Simple SummaryCell-to-cell communication in the tumor microenvironment is a crucial process to orchestrate the different components of the tumoral infrastructure. Among the mechanisms of cellular interplay in cancer cells, tunneling nanotubes (TNTs) are dynamic connections that play an important role. The mechanism of the formation of TNTs among cells and the molecules involved in the process remain to be elucidated. In this study, we analyze several bladder cancer cell lines, representative of tumors at different stages and grades. We demonstrate that TNTs are formed only by mid or high-stage cell lines that show muscle-invasive properties and that they actively transport mitochondria and proteins. The formation of TNTs is triggered by stressful conditions and starts with the assembly of a specific multimolecular complex. In this study, we characterize some of the protein components of the TNTs complex, as they are potential novel molecular targets for future therapies aimed at counteracting tumor progression.RalGPS2 is a Ras-independent Guanine Nucleotide Exchange Factor for RalA GTPase that is involved in several cellular processes, including cytoskeletal organization.
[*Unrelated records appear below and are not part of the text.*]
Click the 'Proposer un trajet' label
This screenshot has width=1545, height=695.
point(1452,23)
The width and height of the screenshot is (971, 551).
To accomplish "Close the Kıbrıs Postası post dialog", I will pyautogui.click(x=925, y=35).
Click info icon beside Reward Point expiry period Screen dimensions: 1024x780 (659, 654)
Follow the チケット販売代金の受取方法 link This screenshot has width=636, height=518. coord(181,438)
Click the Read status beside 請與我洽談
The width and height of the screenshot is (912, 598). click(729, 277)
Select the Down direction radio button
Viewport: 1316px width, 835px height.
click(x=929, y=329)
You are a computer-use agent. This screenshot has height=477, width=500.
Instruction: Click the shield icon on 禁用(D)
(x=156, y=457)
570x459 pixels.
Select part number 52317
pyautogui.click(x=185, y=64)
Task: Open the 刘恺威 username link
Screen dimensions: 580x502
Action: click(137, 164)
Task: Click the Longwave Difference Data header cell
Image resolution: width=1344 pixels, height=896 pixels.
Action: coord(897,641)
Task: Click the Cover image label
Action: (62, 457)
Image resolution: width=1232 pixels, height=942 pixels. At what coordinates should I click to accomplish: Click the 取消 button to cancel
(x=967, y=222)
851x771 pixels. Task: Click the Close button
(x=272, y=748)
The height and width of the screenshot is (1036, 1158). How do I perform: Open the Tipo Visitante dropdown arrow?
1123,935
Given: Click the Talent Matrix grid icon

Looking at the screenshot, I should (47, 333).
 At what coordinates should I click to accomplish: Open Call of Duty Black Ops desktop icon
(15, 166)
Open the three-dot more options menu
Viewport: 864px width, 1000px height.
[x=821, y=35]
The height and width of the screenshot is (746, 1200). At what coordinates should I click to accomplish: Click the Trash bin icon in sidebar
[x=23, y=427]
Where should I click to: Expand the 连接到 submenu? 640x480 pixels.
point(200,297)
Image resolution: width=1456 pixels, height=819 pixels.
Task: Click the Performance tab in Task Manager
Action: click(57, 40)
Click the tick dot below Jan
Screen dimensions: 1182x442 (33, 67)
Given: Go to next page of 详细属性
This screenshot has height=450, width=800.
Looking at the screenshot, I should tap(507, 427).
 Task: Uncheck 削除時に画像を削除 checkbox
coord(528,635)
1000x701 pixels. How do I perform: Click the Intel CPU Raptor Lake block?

Previously, we demonstrated that RalGPS2 also plays a role in the formation of tunneling nanotubes (TNTs) in bladder cancer 5637 cells. In particular, TNTs are a novel mechanism of cell–cell communication in the tumor microenvironment, playing a central role in cancer progression and metastasis formation. However, the molecular mechanisms involved in TNTs formation still need to be fully elucidated. Here we demonstrate that mid and high-stage bladder cancer cell lines have functional TNTs, which can transfer mitochondria. Moreover, using confocal fluorescence time-lapse microscopy, we show in 5637 cells that TNTs mediate the trafficking of RalA protein and transmembrane MHC class III protein leukocyte-specific transcript 1 (LST1). Furthermore, we show that RalGPS2 is essential for nanotubes generation, and stress conditions boost its expression both in 5637 and HEK293 cell lines. Finally, we prove that RalGPS2 interacts with Akt and PDK1, in addition to LST1 and RalA, leading to the formation of a complex that promotes nanotubes formation. In conclusion, our findings suggest that in the tumor microenvironment, RalGPS2 orchestrates the assembly of multimolecular complexes that drive the formation of TNTs.